Space Complexity: O(n) – creating a new dictionary object, a deque object, and an OrderedDict object.

 Method #4 :Using a loop and pop() to remove and re-add key-value pairs:

Algorithm :

1. Create an empty dictionary called reversed_dict.
2. While the input dictionary test_dict is not empty:
a. Pop the last item (key-value pair) from test_dict.
b. Add the popped item to reversed_dict with the key-value pair reversed.
3. Print the reversed dictionary reversed_dict.

Python3




test_dict = {'gfg': 4, 'is': 2, 'best': 5}
# printing original dictionary
print("The original dictionary : " + str(test_dict))
reversed_dict = {}
while test_dict:
    key, value = test_dict.popitem()
    reversed_dict[key] = value
 
print("The reversed order dictionary : " + str(reversed_dict))
 
#This code is contributed by Jyothi pinjala.


Output

The original dictionary : {'gfg': 4, 'is': 2, 'best': 5}
The reversed order dictionary : {'best': 5, 'is': 2, 'gfg': 4}

Time complexity: The while loop executes n times, where n is the number of key-value pairs in the input dictionary. The popitem() method has a time complexity of O(1) on average, so the time complexity of this algorithm is O(n).

Space complexity: We create an empty dictionary called reversed_dict, which has a space complexity of O(1). We also pop n key-value pairs from test_dict and add them to reversed_dict, which has a space complexity of O(n). Therefore, the overall space complexity of this algorithm is O(n).
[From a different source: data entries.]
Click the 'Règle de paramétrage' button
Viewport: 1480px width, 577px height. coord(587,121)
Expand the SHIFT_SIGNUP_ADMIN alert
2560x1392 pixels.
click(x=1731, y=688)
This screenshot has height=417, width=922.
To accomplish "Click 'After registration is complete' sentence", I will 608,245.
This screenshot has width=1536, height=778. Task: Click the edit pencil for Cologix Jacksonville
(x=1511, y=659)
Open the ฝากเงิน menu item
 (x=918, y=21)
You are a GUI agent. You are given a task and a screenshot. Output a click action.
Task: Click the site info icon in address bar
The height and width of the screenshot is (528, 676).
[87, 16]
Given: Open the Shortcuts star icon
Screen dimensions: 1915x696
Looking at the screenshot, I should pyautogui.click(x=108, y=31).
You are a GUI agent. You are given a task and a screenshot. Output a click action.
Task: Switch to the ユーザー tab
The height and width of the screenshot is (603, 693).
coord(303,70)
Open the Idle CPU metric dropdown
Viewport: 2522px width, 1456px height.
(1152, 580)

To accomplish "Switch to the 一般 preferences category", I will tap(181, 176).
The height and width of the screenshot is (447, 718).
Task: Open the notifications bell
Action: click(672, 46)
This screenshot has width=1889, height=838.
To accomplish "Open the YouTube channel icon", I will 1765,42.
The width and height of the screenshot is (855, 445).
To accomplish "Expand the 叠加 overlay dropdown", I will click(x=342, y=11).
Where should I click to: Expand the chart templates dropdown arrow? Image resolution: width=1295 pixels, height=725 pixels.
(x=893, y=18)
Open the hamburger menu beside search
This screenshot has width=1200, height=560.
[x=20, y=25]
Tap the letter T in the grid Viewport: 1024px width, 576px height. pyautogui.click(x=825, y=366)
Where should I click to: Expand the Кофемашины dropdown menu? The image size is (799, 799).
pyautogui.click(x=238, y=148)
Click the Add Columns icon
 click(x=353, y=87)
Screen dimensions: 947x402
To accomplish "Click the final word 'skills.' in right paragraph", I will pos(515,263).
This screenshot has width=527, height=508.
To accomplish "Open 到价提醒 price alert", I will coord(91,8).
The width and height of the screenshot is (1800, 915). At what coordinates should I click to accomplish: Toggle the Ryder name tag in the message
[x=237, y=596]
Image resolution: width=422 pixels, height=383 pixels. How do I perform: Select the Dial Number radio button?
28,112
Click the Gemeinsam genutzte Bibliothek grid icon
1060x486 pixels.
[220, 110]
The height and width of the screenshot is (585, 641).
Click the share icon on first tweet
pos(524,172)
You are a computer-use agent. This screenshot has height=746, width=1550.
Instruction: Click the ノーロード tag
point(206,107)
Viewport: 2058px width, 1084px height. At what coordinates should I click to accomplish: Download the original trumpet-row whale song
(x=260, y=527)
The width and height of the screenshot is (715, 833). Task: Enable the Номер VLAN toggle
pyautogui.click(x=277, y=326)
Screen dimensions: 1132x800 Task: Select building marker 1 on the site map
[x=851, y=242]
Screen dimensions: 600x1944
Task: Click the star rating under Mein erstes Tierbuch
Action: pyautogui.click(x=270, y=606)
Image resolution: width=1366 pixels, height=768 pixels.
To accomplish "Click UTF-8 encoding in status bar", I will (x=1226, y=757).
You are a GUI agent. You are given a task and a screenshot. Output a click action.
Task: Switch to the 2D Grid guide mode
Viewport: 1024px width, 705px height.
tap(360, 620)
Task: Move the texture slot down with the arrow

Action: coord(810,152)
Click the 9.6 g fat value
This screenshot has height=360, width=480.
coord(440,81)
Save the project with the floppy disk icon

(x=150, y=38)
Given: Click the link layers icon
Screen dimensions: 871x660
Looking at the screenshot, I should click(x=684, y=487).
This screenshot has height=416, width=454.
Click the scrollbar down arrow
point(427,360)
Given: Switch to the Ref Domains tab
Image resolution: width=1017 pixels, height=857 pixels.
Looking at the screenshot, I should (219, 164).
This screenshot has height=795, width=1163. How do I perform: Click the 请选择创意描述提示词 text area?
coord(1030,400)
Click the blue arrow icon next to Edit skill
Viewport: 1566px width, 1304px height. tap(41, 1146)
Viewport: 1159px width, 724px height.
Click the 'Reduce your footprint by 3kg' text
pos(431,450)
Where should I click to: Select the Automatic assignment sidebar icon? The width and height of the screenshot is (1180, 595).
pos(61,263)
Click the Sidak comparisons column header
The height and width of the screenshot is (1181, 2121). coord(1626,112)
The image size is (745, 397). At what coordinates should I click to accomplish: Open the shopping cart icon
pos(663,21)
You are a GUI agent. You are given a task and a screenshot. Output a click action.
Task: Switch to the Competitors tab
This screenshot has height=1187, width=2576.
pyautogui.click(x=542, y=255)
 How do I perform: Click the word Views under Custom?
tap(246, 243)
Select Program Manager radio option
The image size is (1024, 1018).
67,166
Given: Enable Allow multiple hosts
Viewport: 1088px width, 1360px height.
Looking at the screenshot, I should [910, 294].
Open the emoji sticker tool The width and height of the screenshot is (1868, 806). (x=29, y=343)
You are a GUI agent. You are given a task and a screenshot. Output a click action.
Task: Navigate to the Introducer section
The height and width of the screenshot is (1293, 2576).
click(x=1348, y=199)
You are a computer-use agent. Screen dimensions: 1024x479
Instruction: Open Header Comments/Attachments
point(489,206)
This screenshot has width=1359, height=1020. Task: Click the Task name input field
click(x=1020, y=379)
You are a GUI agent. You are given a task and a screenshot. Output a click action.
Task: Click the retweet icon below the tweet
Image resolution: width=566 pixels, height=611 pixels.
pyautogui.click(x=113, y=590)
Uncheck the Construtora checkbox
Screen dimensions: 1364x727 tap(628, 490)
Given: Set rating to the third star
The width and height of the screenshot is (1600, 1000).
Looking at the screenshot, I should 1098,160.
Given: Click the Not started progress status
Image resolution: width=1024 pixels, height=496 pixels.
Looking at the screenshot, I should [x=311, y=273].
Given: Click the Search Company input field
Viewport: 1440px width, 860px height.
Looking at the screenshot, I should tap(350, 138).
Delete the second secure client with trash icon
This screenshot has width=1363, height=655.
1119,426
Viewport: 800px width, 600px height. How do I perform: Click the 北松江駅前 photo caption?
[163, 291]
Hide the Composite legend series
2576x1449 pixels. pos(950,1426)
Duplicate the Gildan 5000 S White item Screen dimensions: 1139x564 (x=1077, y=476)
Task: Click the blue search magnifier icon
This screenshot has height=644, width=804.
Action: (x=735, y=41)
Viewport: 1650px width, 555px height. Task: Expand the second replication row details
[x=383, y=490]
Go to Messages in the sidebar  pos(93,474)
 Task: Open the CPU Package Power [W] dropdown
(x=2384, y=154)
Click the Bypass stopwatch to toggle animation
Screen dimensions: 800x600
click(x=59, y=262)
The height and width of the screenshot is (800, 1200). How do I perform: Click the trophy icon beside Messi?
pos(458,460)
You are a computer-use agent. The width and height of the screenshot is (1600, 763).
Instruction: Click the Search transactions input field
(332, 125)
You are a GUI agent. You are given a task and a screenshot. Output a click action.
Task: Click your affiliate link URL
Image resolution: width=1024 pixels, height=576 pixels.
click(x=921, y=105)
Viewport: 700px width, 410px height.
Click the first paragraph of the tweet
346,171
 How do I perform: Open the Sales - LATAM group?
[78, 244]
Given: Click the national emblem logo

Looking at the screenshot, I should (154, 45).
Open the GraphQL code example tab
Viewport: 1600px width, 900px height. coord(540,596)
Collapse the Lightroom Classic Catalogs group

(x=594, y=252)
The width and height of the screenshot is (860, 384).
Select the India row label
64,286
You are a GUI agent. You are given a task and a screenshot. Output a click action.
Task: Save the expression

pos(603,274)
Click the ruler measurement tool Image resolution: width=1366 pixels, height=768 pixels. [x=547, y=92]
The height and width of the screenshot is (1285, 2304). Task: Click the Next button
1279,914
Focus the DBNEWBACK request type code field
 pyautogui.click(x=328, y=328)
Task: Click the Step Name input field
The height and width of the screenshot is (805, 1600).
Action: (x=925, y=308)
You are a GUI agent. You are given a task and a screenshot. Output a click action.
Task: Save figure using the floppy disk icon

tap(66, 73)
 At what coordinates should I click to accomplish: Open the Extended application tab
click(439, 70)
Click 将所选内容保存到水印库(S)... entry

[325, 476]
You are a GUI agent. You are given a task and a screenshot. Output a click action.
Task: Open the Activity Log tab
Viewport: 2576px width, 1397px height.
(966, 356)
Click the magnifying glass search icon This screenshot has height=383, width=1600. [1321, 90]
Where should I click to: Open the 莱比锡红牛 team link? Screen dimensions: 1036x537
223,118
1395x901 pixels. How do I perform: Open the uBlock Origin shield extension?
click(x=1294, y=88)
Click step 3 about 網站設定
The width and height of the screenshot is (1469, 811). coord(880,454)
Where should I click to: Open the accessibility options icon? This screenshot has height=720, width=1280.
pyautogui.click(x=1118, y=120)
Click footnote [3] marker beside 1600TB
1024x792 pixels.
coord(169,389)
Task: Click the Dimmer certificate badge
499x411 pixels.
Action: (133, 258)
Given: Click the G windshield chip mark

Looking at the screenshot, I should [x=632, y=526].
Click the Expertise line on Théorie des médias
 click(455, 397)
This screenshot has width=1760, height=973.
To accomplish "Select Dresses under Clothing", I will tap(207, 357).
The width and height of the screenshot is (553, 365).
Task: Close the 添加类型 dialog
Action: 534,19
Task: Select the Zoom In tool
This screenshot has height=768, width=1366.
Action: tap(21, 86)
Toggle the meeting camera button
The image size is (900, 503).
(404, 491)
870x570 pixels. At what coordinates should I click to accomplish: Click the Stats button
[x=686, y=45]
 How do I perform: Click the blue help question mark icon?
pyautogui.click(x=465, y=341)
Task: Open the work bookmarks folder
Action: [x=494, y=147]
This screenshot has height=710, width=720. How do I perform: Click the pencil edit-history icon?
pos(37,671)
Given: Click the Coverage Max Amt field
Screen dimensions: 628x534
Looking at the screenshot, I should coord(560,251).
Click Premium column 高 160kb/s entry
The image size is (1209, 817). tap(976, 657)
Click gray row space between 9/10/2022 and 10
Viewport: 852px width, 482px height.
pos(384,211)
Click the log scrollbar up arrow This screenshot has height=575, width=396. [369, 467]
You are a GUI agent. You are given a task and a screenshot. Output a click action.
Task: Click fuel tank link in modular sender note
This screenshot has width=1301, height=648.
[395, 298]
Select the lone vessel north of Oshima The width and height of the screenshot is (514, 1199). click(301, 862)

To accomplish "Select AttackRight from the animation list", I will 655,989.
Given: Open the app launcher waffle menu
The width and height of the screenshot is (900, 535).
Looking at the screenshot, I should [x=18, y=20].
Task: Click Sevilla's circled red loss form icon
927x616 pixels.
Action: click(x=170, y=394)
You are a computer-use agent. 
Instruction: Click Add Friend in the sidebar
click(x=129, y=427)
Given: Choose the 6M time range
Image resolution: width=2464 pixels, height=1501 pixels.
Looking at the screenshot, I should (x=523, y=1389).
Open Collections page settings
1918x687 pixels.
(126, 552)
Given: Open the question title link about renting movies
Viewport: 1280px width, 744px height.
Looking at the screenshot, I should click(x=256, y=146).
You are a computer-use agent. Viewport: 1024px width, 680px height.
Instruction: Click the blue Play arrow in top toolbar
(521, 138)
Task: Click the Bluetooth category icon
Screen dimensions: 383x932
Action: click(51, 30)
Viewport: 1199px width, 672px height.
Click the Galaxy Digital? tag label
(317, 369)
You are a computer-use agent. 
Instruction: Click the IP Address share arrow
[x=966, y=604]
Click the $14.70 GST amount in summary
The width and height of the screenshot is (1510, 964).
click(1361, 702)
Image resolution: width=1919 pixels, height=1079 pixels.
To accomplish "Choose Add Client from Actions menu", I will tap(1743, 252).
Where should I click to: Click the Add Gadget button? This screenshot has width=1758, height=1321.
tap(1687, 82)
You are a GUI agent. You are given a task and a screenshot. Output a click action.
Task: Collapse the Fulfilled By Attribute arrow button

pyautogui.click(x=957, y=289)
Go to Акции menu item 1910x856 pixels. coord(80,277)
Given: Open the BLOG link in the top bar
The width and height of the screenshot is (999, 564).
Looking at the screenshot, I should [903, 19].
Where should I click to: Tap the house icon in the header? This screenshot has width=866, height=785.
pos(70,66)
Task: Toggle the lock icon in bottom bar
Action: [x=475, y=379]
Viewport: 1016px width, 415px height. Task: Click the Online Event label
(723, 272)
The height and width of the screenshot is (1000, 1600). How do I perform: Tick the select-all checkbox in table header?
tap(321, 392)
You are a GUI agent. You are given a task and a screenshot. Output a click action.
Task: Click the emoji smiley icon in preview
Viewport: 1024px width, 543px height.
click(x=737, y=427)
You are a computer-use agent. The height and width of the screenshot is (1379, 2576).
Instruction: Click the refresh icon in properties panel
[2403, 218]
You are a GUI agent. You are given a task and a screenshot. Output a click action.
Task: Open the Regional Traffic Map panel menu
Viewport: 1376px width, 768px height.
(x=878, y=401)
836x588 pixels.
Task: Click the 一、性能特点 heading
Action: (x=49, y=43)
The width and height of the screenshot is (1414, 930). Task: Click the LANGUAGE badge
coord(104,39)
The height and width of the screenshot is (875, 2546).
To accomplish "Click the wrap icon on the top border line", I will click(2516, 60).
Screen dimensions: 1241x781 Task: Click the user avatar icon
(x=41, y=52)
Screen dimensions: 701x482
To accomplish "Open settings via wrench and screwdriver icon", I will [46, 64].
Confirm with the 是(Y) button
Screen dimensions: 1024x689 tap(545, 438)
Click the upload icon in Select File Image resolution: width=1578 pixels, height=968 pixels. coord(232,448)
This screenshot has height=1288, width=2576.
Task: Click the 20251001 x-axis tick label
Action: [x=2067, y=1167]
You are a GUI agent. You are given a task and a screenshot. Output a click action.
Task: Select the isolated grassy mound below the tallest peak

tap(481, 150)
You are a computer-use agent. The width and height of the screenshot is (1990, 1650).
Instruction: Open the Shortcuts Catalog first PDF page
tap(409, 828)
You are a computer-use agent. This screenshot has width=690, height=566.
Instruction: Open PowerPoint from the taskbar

Method #6: Using the sorted() function and a lambda function

  • Use the sorted() function to sort the dictionary keys in reverse order, based on their original position in the list of keys (list(test_dict.keys()).index(x)).
  • Use a dictionary comprehension to create a new dictionary with the sorted keys and original values.

Python3




# Python3 code to demonstrate working of
# Reverse Dictionary Keys Order
# Using sorted() and lambda
 
# initializing dictionary
test_dict = {'gfg' : 4, 'is' : 2, 'best' : 5}
 
# printing original dictionary
print("The original dictionary : " + str(test_dict))
 
# Reverse Dictionary Keys Order
# Using sorted() and lambda
res = {k: test_dict[k] for k in sorted(test_dict, key=lambda x: list(test_dict.keys()).index(x), reverse=True)}
 
# printing result
print("The reversed order dictionary : " + str(res))


Output

The original dictionary : {'gfg': 4, 'is': 2, 'best': 5}
The reversed order dictionary : {'best': 5, 'is': 2, 'gfg': 4}

Time complexity: O(n log n), where n is the number of key-value pairs in the dictionary.
Auxiliary space: O(n), to store the sorted list of keys and the new dictionary.